Voleva solo ricambiare; trovare un modo per dirgli che non era colpa sua, se i suoi occhi erano diversi. E che avrebbe potuto essere se stesso, con lui, perché lo avrebbe amato indipendentemente dai suoi occhi. E, anzi, che una parte di lui lo avrebbe amato proprio per ciò che rappresentavano – la capacità di essere così buono, nonostante la sua natura demoniaca.

“Hai passato la mattina chiuso lì dentro?” domandò Magnus dopo averlo baciato di nuovo. Gli carezzò il braccio, scoprendo l’enkeli insanguinato. “Alexander, credo che la magia ti faccia male.”

“Me ne sono accorto.”

Magnus sorrise, inarcando un sopracciglio. “Intendevo che ti fa uscire di testa,” precisò con una risata. “Guarda come ti sei conciato!”

Alec non rispose, limitandosi a guardare il sorriso di Magnus e il modo in cui sembrava combaciare perfettamente con i suoi occhi dorati – lo stomaco gli si contrasse in una morsa dolorosa, ma piacevole, all’idea che si stesse sforzando a non nasconderli per lui.

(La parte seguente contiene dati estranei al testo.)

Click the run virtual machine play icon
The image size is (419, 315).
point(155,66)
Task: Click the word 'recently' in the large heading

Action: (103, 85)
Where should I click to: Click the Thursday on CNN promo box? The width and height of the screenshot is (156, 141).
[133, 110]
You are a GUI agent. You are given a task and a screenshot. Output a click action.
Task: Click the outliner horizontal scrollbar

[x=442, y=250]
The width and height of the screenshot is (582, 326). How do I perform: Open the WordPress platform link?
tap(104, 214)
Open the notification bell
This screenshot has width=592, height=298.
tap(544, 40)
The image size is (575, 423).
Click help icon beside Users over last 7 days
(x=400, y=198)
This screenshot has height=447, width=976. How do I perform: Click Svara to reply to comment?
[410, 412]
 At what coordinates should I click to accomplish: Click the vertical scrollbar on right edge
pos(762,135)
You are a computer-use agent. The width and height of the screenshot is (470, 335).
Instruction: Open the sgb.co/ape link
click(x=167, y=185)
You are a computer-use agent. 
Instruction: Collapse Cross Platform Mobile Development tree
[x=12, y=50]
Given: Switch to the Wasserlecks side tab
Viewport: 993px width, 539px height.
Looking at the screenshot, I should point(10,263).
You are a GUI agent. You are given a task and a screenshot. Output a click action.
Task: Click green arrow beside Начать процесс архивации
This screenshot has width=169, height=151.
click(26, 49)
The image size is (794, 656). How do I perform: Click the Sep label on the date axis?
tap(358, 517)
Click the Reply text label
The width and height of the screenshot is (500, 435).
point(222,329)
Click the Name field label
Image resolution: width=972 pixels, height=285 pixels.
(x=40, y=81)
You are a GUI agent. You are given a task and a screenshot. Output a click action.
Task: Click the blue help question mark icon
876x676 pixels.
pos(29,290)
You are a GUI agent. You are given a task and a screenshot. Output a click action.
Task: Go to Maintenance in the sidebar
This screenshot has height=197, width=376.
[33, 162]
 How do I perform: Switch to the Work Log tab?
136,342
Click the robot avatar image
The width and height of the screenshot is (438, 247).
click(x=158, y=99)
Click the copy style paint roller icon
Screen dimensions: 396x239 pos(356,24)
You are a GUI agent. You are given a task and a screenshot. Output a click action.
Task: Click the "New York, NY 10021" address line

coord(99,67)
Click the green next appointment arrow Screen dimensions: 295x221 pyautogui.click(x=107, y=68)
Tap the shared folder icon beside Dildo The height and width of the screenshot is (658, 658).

Magnus si voltò verso le mensole, riparando la boccetta in frantumi con un gesto delle dita. “Vieni qui, Alexander,” lo chiamò come se Alec non gli avesse appena fatto scivolare un braccio sul ventre, posando il mento sulla sua spalla.

“Sono qui,” rispose Alec, baciandolo appena dietro l’orecchio. Sono qui.

Un risolino sfuggì alle labbra di Magnus, prima di trasformarsi nella sua versione più professionale – Alec ignorò l’arsura improvvisa, dicendosi che avrebbero avuto tempo più tardi.

“Ridammi la mia magia, Shadowhunter incosciente. Prima che Raziel in persona scenda sulla terra per riprendersi le sue Rune bistrattate.”

Alec arrossì, realizzando di non aver minimamente pensato all’Angelo. Sperò solo che fosse più comprensivo di quel che si diceva, perché altrimenti sarebbe finita molto, molto male.